In recent years, the understanding about the different clinical phenotypes, diagnostic and prognostic factors of myelin oligodendrocyte glycoprotein-antibody-associated disorders (MOGAD) has significantly increased. However, there is still lack of evidence-based treatment protocols for acute attacks and children with a relapsing course of the disease. Currently used acute and maintenance treatment regimens are derived from other demyelinating central nervous system diseases and are mostly centre-specific. Therefore, this part of the Paediatric European Collaborative Consensus attempts to provide recommendations for acute and maintenance therapy based on clinical experience and evidence available from mainly retrospective studies. In the acute attack, intravenous methylprednisolone (IVMP) leads to a favourable outcome in the majority of patients and can be followed by tapering of oral steroids up to a maximum of three months to maintain the benefit of acute treatment by suppressing disease activity. Intravenous immunoglobulins (IVIG) and plasmapheresis constitute second-line therapies in case of insufficient response to IVMP. After a first relapse, maintenance treatment should be started in order to prevent further relapses and the possibility of permanent sequelae. Four first-line therapies consisting of rituximab (RTX), azathioprine, mycophenolate mofetil or monthly IVIG have been identified by the consensus group. In case of further relapses despite maintenance treatment, the consensus group recommends treatment escalation with RTX or IVIG, followed by combining those two, and ultimately adding maintenance oral steroids.
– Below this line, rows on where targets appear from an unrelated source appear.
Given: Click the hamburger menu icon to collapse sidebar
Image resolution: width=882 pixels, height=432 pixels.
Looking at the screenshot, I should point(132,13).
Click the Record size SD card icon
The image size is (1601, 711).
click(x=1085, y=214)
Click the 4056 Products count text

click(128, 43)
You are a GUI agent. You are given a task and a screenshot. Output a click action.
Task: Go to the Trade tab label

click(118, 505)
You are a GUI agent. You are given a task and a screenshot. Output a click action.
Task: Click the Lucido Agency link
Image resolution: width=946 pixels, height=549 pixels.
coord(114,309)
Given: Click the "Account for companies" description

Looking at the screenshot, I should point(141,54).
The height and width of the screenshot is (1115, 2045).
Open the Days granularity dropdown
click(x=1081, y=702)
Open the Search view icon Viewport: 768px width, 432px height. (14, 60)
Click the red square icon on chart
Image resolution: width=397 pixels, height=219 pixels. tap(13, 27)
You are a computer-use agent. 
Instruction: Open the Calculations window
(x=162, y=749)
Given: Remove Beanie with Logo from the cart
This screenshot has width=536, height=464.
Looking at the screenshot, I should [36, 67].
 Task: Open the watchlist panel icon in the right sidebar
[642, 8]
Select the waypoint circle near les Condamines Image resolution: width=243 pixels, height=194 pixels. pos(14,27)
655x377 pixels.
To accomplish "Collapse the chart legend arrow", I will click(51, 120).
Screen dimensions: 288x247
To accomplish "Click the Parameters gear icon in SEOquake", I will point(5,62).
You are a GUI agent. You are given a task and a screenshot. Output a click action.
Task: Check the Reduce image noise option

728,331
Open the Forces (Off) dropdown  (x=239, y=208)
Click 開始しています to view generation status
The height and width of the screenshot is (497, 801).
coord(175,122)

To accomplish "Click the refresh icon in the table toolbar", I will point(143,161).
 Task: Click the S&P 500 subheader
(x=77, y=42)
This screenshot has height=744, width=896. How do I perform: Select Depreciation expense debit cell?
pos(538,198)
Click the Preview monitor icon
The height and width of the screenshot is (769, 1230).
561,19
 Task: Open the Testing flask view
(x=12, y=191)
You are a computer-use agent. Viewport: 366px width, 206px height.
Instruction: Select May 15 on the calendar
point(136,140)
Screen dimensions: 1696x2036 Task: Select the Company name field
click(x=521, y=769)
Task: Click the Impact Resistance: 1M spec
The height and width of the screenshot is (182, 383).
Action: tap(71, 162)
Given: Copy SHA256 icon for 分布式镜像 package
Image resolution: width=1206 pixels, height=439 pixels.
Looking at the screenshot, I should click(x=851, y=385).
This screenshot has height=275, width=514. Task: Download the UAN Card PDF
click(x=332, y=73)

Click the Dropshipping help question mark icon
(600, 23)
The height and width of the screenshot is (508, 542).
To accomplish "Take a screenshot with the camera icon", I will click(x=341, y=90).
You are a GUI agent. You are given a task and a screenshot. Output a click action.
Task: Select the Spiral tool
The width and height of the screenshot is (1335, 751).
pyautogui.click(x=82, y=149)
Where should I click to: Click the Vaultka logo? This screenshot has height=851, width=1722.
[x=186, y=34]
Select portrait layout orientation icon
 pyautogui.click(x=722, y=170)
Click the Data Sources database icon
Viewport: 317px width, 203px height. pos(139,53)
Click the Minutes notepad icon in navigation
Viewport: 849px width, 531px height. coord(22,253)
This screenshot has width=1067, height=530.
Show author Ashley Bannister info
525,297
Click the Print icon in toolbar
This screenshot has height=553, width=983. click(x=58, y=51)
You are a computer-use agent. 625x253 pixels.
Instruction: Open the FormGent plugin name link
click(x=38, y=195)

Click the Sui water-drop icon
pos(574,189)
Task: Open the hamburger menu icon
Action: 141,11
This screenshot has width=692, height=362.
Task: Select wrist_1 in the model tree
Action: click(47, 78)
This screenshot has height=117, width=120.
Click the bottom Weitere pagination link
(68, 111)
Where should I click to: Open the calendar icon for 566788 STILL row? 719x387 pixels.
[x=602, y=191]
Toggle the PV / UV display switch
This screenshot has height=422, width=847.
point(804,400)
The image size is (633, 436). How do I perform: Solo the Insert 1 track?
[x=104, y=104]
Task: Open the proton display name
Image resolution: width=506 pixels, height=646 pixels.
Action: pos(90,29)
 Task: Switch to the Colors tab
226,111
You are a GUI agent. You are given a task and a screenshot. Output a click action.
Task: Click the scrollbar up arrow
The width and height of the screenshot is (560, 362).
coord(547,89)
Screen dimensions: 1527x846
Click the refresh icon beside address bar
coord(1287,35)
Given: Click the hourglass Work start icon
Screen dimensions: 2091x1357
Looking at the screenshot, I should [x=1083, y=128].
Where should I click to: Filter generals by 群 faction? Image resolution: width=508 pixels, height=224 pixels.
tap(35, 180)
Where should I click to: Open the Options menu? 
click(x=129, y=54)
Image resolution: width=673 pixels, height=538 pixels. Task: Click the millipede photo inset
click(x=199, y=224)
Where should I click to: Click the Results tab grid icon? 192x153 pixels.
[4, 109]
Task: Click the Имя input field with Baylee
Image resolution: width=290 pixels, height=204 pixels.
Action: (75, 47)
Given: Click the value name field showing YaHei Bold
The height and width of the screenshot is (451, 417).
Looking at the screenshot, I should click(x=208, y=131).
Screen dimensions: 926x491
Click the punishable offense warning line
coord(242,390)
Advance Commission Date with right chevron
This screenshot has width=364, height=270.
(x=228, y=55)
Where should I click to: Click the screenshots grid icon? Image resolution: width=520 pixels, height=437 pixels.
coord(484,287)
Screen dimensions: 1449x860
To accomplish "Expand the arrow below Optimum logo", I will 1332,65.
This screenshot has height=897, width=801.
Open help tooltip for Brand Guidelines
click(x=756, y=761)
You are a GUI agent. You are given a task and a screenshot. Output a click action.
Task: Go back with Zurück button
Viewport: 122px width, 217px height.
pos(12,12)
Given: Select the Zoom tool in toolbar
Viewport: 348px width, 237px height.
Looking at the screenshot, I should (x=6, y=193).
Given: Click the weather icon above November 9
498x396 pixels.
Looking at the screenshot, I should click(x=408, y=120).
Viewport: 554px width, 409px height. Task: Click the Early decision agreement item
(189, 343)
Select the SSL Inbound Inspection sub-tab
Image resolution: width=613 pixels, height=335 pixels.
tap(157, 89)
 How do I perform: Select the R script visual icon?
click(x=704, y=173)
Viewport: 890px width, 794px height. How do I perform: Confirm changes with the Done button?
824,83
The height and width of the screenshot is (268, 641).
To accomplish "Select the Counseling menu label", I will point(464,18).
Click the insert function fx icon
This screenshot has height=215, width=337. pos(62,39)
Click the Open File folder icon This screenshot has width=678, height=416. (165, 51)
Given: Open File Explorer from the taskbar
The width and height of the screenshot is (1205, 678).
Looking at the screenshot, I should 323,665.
Many open questions remain which need to be addressed in further international prospective evaluation of MOGAD treatment. This international collaboration is essential to expand the state of current knowledge.

中文翻译:

欧盟儿科 MOG 联盟共识:第 5 部分 – 儿科髓鞘少突胶质细胞糖蛋白抗体相关疾病的治疗

近年来,对髓鞘少突胶质细胞糖蛋白抗体相关疾病(MOGAD)的不同临床表型、诊断和预后因素的认识显着增加。然而,对于急性发作和疾病复发的儿童,仍然缺乏循证治疗方案。目前使用的急性和维持治疗方案源自其他脱髓鞘中枢神经系统疾病,并且大多是针对中心的。因此,欧洲儿科协作共识的这一部分试图根据临床经验和主要回顾性研究提供的证据为急性和维持治疗提供建议。在急性发作时,静脉注射甲基强的松龙 (IVMP) 可使大多数患者获得良好的结果,随后可逐渐减少口服类固醇最多三个月,以通过抑制疾病活动来维持急性治疗的益处。在对 IVMP 反应不足的情况下,静脉注射免疫球蛋白 (IVIG) 和血浆置换构成二线治疗。第一次复发后,应开始维持治疗,以防止进一步复发和永久性后遗症的可能性。共识小组已经确定了四种一线疗法,包括利妥昔单抗 (RTX)、硫唑嘌呤、霉酚酸酯或每月一次的 IVIG。如果维持治疗后进一步复发,共识小组建议使用 RTX 或 IVIG 升级治疗,然后将这两者结合起来,并最终添加维持性口服类固醇。许多悬而未决的问题需要在对 MOGAD 治疗的进一步国际前瞻性评估中加以解决。这种国际合作对于扩大现有知识的状态至关重要。